Intelligence agency says it initially got Libya attack wrong
The Office of the Director of National Intelligence appeared to be trying to shield the Obama administration from a political backlash over its original accounts of the deadly Benghazi attack.
WASHINGTON — Extremists from groups linked to al-Qaida struck the U.S. Consulate in Benghazi, Libya, in a "deliberate and organized terrorist attack," the top U.S. intelligence agency said Friday, as it took responsibility for the Obama administration's initial claims the assault grew from a spontaneous protest against an anti-Muslim video.
The statement from the Office of the Director of National Intelligence (DNI) appeared to have two goals: updating the public on the latest findings of the investigation into the assault, and shielding the Obama administration from a political backlash over its original accounts.
"In the immediate aftermath (of the assault), there was information that led us to assess that the attack began spontaneously following protests earlier that day at our embassy in Cairo," spokesman Shawn Turner said in the statement.
The DNI coordinates and sets policies for the 16 other U.S. intelligence agencies.
U.S. Ambassador to Libya J. Christopher Stevens and three other Americans died in the Sept. 11 assault staged by scores of assailants.
Republicans, including presidential candidate Mitt Romney, have accused the administration of misleading the country about the nature of the attack to protect Obama's claim that his policies have hurt al-Qaida's ability to launch attacks and eased anti-U.S. hatred in the Muslim world.
Turner said U.S. intelligence agencies' understanding of what happened in Benghazi has evolved as they've collected and analyzed information. "As we learned more about the attack, we revised our initial assessment to reflect new information indicating that it was a deliberate and organized terrorist attack carried out by extremists."
The statement did not quiet the backlash.
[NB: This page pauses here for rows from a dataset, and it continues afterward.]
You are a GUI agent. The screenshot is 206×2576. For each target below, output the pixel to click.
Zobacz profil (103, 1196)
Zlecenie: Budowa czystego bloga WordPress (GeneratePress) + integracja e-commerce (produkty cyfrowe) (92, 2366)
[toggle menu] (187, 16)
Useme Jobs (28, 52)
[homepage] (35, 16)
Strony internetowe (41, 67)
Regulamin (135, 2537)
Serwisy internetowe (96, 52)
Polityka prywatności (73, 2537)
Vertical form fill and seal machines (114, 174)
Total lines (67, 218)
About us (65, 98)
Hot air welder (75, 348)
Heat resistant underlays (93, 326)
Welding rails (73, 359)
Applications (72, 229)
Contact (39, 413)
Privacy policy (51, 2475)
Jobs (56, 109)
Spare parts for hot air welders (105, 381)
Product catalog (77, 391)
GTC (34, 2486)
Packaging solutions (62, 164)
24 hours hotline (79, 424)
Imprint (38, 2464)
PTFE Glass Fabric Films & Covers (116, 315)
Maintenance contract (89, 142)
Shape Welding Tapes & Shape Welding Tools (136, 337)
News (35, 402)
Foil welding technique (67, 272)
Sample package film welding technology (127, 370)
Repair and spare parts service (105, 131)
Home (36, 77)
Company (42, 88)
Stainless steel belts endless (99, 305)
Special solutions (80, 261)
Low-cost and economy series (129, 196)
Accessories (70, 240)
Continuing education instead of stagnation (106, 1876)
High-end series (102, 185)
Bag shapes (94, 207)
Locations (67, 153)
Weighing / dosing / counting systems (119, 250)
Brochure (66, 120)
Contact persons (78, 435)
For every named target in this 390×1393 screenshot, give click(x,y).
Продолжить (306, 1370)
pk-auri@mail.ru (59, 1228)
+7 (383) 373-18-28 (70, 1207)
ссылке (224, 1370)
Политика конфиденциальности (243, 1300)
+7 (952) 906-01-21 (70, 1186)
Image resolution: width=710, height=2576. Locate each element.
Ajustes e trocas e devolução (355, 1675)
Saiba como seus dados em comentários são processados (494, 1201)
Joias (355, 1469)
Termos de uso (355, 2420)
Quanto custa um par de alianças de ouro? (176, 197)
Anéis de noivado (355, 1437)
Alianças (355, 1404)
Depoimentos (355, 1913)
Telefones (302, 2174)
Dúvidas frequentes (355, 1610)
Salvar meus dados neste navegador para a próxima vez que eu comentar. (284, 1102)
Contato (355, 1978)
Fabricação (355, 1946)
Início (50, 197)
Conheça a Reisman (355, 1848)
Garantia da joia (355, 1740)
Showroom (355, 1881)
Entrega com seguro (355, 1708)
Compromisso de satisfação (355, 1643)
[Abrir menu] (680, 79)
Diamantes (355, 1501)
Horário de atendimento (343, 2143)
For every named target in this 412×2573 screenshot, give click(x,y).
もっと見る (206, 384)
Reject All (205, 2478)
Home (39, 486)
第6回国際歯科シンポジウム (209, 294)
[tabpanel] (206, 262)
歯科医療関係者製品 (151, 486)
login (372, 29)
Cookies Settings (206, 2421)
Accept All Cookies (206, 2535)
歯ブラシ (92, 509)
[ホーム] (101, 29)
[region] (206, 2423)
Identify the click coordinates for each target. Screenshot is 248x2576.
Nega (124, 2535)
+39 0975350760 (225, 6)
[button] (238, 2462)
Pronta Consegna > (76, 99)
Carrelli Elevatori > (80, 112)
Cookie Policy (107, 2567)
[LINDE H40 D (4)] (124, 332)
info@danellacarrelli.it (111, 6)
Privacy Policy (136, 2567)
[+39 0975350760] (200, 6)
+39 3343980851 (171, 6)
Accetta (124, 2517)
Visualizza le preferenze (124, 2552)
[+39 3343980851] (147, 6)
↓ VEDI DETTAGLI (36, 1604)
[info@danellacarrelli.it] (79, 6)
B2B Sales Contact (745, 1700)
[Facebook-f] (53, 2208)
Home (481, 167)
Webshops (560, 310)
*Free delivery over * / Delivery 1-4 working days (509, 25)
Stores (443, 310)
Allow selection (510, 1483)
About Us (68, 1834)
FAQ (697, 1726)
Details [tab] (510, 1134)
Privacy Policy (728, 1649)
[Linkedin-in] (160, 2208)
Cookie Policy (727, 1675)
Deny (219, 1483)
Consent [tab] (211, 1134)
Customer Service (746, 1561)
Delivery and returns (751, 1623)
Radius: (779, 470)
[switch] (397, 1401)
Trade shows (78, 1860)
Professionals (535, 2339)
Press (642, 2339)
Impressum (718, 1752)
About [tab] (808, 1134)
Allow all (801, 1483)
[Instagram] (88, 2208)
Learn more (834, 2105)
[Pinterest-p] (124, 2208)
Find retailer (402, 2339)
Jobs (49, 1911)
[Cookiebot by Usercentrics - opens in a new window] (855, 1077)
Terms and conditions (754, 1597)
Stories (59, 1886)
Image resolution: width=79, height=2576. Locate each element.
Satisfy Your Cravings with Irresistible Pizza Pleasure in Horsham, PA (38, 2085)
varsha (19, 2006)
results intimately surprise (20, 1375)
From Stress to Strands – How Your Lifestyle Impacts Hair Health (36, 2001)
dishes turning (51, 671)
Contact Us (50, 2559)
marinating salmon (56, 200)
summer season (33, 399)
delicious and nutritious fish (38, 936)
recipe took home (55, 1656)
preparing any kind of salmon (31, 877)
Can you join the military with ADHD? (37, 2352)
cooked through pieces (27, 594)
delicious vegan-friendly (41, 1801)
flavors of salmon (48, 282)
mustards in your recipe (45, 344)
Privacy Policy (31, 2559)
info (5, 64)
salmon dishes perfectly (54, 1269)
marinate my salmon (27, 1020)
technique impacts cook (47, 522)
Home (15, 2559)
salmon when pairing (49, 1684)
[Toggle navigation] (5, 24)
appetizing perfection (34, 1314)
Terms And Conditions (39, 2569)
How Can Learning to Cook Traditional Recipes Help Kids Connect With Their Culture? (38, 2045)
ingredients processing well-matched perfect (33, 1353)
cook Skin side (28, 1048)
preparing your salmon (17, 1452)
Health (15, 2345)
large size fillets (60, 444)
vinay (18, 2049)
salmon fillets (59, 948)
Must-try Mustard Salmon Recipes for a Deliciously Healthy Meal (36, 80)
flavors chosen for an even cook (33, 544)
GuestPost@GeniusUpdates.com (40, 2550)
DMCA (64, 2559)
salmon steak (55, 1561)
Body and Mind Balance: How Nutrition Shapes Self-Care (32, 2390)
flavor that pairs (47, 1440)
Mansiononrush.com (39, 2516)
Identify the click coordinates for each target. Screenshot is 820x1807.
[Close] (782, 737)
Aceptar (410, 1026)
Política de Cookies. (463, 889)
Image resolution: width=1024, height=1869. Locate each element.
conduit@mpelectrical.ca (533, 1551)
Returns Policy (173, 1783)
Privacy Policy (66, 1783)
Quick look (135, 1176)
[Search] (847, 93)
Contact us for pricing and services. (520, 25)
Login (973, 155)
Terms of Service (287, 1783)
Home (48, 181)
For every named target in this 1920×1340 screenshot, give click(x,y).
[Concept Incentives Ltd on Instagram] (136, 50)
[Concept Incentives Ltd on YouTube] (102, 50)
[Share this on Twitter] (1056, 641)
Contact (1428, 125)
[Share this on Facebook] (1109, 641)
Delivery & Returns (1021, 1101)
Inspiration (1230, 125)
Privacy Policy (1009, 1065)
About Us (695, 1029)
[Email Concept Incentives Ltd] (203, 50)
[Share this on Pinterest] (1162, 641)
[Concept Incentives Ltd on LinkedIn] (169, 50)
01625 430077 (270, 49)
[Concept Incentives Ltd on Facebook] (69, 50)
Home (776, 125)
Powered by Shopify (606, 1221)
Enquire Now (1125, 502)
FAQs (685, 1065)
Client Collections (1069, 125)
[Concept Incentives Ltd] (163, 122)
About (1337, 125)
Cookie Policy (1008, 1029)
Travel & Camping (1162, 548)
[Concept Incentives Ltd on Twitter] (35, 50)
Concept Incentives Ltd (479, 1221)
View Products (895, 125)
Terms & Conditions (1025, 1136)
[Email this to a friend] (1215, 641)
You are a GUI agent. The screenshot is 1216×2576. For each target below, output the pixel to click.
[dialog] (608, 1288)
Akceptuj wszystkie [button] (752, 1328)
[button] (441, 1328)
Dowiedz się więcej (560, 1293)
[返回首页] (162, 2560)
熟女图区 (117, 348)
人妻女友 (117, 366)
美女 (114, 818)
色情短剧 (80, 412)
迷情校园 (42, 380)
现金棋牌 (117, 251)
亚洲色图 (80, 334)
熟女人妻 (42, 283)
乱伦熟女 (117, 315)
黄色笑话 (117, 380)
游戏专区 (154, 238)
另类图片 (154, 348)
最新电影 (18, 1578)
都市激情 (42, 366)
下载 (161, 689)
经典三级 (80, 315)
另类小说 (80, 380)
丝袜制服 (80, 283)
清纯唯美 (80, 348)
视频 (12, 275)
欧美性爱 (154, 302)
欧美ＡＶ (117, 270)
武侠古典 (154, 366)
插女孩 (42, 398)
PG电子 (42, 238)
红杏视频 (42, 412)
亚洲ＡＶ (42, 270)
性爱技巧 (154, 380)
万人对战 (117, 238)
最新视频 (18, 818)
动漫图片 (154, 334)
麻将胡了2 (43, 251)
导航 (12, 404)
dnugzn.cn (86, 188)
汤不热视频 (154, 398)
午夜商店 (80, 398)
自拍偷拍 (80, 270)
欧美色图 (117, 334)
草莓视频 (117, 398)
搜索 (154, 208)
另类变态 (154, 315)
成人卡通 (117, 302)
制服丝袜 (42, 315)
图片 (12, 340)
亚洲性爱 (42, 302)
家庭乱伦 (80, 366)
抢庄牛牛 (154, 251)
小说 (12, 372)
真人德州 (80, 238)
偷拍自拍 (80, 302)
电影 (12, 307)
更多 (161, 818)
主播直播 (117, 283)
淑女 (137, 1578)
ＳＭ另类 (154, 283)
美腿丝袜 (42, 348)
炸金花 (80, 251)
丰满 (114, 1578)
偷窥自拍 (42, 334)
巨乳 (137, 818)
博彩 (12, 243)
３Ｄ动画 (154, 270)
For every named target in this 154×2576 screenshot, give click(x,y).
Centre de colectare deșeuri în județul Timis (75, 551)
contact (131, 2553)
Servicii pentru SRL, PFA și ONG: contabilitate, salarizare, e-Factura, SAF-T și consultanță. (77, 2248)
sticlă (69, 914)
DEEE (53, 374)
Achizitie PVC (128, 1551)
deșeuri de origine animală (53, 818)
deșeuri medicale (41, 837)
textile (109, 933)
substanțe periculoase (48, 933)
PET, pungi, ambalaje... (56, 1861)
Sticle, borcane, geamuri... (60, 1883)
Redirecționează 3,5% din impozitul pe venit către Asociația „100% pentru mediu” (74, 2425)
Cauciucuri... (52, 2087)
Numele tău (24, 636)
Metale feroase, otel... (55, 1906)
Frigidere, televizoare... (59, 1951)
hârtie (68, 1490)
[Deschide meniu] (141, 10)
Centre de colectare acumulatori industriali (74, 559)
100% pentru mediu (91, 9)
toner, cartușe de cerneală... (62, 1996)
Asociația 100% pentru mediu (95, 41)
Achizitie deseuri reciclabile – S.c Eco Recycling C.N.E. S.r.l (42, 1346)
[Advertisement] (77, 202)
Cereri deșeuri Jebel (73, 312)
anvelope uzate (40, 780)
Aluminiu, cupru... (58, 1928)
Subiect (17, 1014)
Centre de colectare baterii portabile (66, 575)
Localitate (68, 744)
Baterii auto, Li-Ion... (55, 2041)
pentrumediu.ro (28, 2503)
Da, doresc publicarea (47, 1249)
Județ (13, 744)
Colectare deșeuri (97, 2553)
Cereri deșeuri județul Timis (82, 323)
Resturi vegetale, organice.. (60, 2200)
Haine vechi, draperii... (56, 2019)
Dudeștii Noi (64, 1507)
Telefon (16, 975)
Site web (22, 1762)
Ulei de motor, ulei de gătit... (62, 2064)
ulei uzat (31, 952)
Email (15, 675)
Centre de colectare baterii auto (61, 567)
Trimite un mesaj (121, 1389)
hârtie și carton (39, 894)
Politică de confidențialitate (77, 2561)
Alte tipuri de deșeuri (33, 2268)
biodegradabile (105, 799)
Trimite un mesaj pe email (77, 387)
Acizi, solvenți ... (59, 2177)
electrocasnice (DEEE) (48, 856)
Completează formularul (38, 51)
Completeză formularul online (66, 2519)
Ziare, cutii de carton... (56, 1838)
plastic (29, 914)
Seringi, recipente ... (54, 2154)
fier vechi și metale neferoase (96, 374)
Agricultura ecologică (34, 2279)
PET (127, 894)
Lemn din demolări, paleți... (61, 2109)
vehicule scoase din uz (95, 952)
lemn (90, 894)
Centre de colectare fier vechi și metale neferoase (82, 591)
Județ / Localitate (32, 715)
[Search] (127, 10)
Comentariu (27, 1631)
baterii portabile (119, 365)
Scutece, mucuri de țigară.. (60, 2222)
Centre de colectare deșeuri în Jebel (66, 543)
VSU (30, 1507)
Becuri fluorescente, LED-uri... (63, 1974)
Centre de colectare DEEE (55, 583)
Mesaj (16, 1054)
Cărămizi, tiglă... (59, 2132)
Shortly after it was issued, Rep. Peter King, R-N.Y., called for the resignation of Susan Rice, U.S. ambassador to the United Nations, the first senior official to detail the administration's initial account that the attack was spontaneous.
In initial accounts, Rice and other senior administration officials insisted there was no indication the attack was "preplanned." It grew, they said, from a spontaneous protest outside the consulate inspired by the violent demonstration outside the U.S. Embassy in Cairo against a video denigrating the Prophet Muhammad.
Testifying before a Senate committee Sept. 19, Matthew Olsen, director of the National Counterterrorism Center, became the first senior administration official to publicly call the assault a terrorist attack.